**Your assignment:**
Below is a block of entries; repeat exactly the lines starting at the line that contains "Given: Switch to list view in the file dialog" and ending at the line that contains "Open preview help", both included.

**Records shown:**
..............................
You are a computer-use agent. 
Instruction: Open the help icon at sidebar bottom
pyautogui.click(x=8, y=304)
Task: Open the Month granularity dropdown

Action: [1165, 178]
..............................
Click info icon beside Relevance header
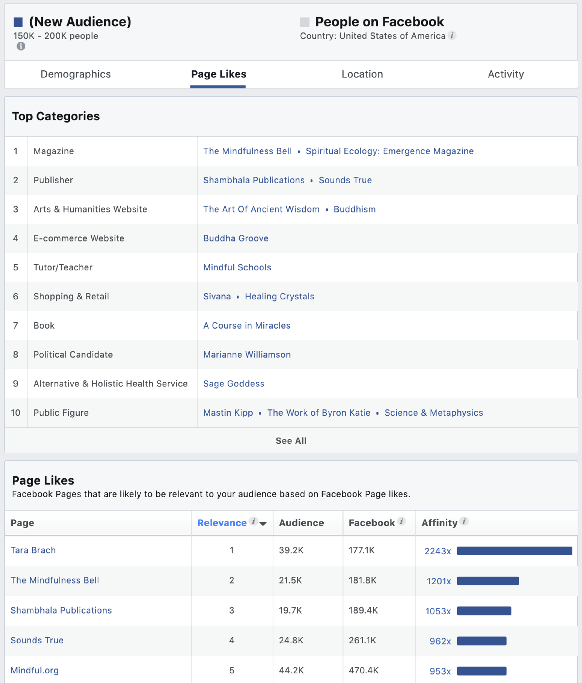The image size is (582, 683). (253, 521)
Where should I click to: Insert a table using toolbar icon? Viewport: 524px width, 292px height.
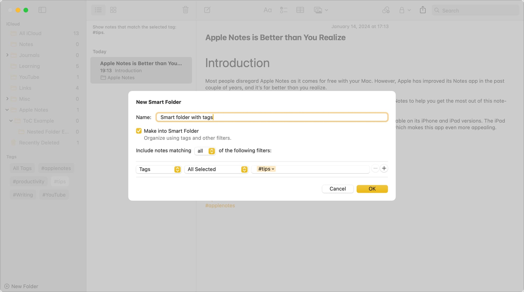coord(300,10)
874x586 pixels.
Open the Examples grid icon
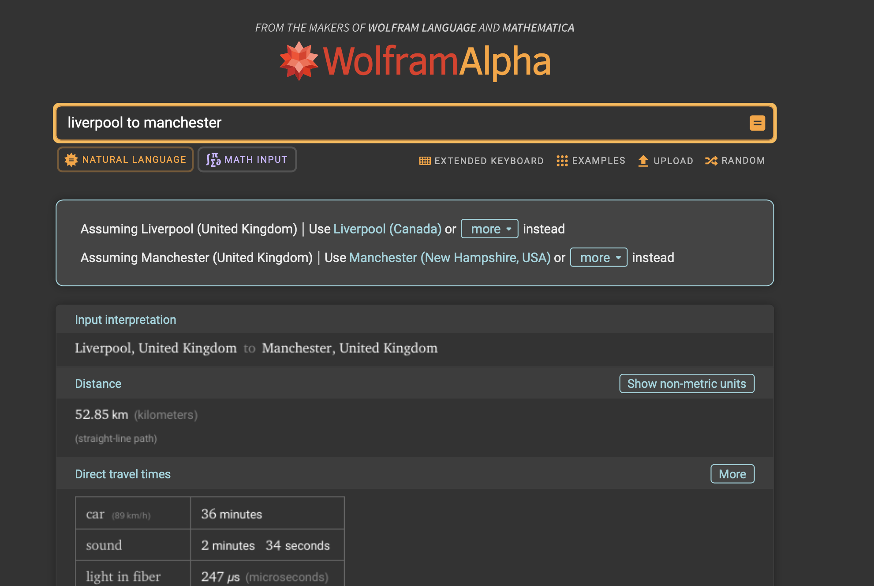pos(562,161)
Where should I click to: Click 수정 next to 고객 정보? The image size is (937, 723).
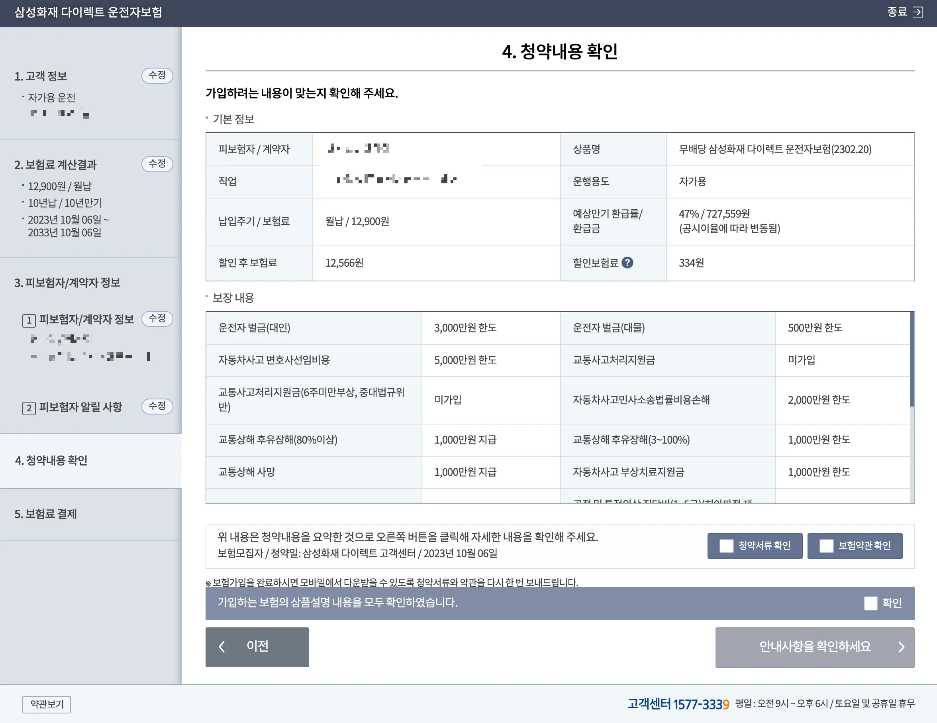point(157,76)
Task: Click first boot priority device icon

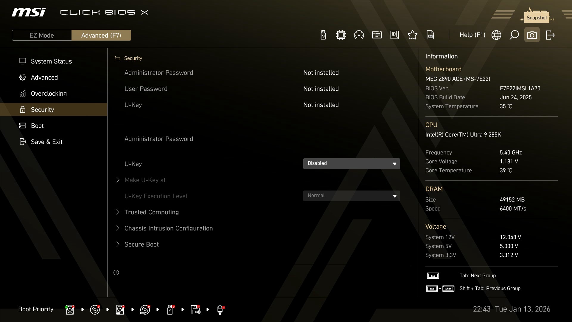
..............................
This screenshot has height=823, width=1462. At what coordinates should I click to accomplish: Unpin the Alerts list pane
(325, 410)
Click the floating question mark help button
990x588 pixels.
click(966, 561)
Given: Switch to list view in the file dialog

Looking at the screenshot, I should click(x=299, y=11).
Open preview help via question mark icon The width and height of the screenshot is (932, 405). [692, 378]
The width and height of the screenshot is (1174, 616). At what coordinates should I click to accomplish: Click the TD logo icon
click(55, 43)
..............................
**Your solution:**
Given: Switch to list view in the file dialog

Looking at the screenshot, I should click(x=299, y=11).
Open preview help via question mark icon The width and height of the screenshot is (932, 405). [692, 378]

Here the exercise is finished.